I am using a modified version of DeepLearning4Java to process documents using a UIMA CollectionReader. For large document collections I ran into a GC Overhead Limit Error or different types of TimeOut errors (ex. Exception in thread "RMI TCP Connection(idle)") as more time is spent garbage collecting. I'm not sure if it is a memory leak or I am simply piling up too much work in the workers mailbox. I'm unfamiliar with scala and akka which doesn't help.

What happens is that my application runs fine until it gets close to the Heap Limit (tried with 4GB and 8GB) where it slows down before hitting the GC Overhead Limit. It's not an issue of PermGen space usage never exceeds 45 MB and it's also not an issue of creating too many classes - I only ever see around 7000 loaded and it is basically entirely flat through runtime.

The main culprits can be seen in the screenshot below.

These objects are instantiated in org.deeplearning4j.bagofwords.vectorizer.BaseTextVectorizer with vocabActor.tell.

while(docIter != null && docIter.hasNext()) {

            vocabActor.tell(new StreamWork(new DefaultInputStreamCreator(docIter),latch),vocabActor);

            queued.incrementAndGet();
            if(queued.get() % 10000 == 0) {
                log.info("Sent " + queued);
                try {
                    Thread.sleep(1);
                } catch (InterruptedException e) {
                    Thread.currentThread().interrupt();
                }
            }

        }

The tell function I understand to be scala code in akka

  final def tell(msg: Any, sender: ActorRef): Unit = this.!(msg)(sender)

My understanding is that this goes into a worker's mailbox to await processing - but I assume all references to this would disappear once the work has been processed. So I'm not sure why so many objects are persisting, there must be some hook that is preventing the GC from trashing these objects - perhaps because they are in the mailbox and haven't been worked on yet? The loop can run for awhile, but I would assume that all the StreamWork objects are getting recycled.
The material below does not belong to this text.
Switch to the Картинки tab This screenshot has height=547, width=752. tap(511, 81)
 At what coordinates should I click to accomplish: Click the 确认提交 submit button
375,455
My question is if there is a way to figure out if I need to be switching to a different type of dispatcher to somehow throttle message generation or whether I should be looking into memory leaks. I can post the DocumentIterator or other code if needed.

Solution

Please, always use the most recent dl4j/nd4j versions available at Maven Central. The bug you're speaking about was fixed for a while now, and Akka isn't used there anymore.

p.s. the most recent version is 0.4-rc3.8 at this moment.